The different corrections are plotted. It can be seen in this case that the corrections are relatively small, relative to the uncorrected empirical line; however, this is not always the case.

### Sampled Point Patterns

Whereas edge effects can introduce bias by censoring the observations outside of the window/region, another issue emerges when not all events are observed _inside_ the window.

We have assumed so far that any point pattern under analysis consists of a _census_ of events, or in other words, that all relevant events have been recorded. A _sampled_ point pattern, on the other hand, is a pattern where not all events have been recorded (see Figure \@ref(fig:sampled-pattern)).

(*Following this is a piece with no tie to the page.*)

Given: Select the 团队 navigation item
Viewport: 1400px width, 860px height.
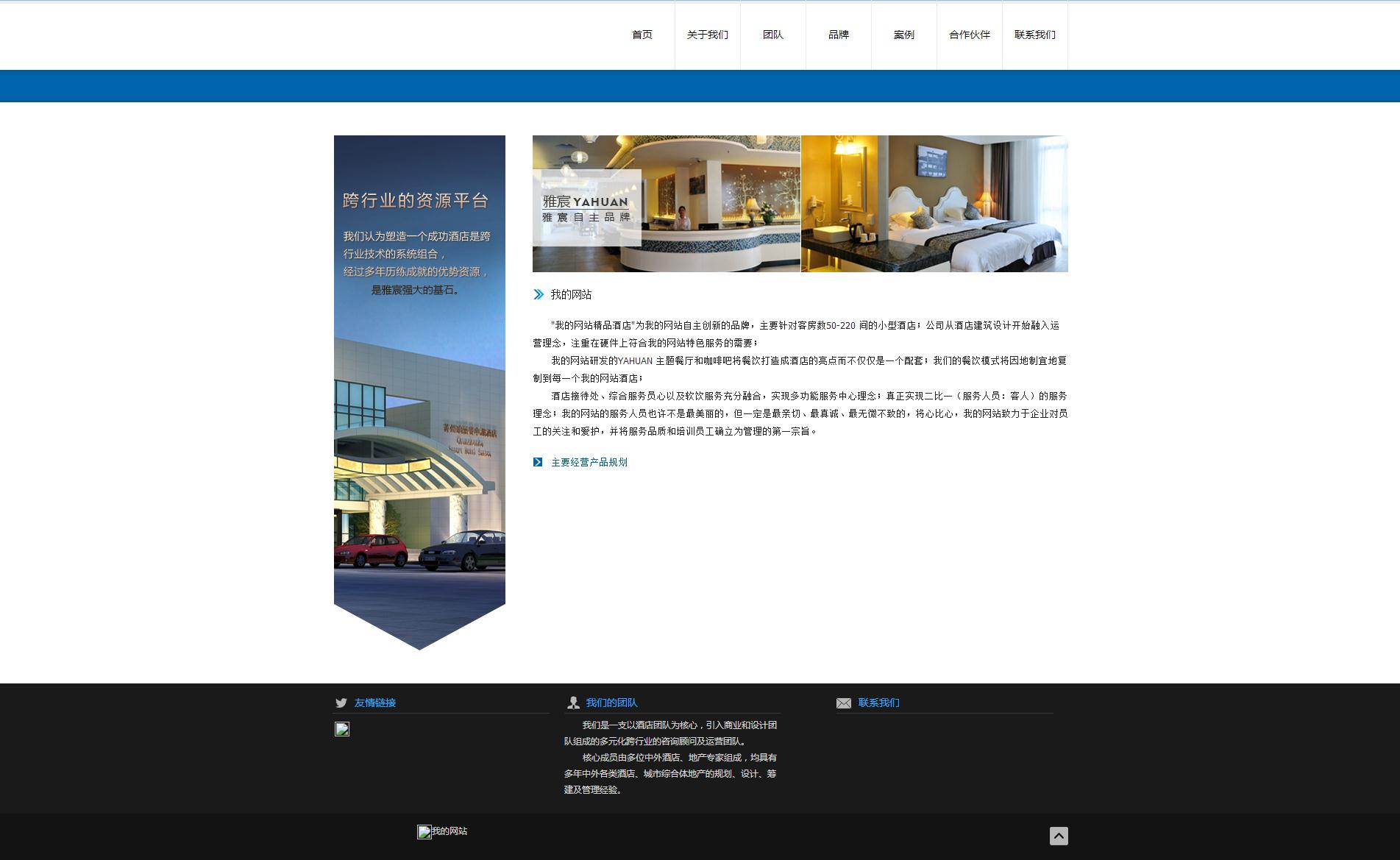Looking at the screenshot, I should click(x=772, y=35).
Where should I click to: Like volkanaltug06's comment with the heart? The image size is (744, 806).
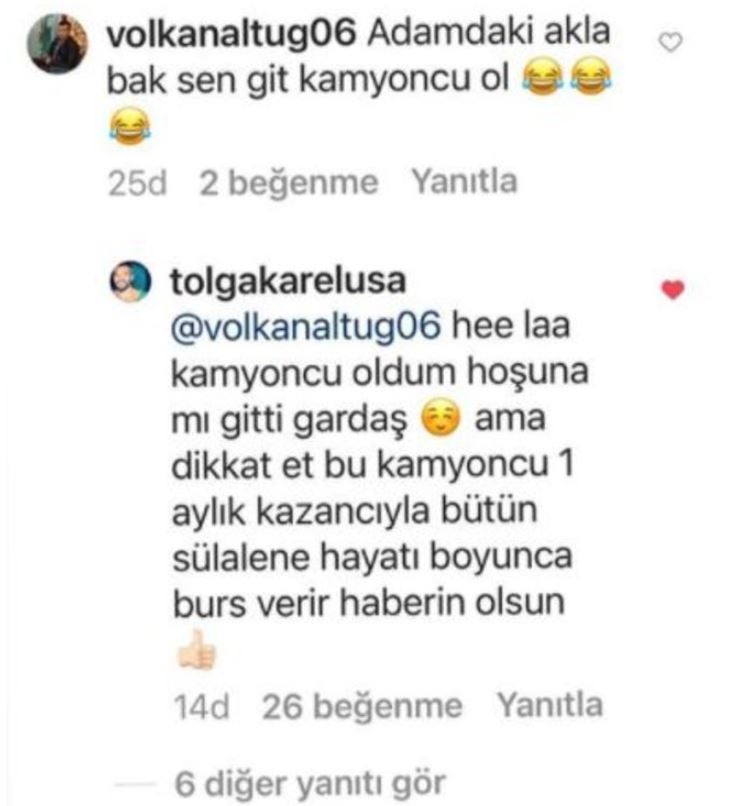[x=670, y=42]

```{r sampled-pattern, fig.cap= "\\label{fig:sampled-pattern}Sampled point pattern", echo=FALSE}
knitr::include_graphics(rep("16-Figure-2.jpg"))
```

The bias introduced by sampled point patterns can be extremely serious, because the findings depend heavily of the observations that were recorded as well as those that were not recorded! Clustered events could easily give the impression of a dispersed pattern, depending on what was observed. Imagine for instance that the events are nests of birds. If the birds tend to nest in the thickest parts of the forest that observers cannot easily access, the "observed" pattern will depend crucially on the trails and other routes of access that the researcher can use.

There are no good solutions to bias introduced by sampled point patterns, and it is not recommended to use the techniques discussed here with sampled point patterns.

This concludes the topic of spatial point patterns.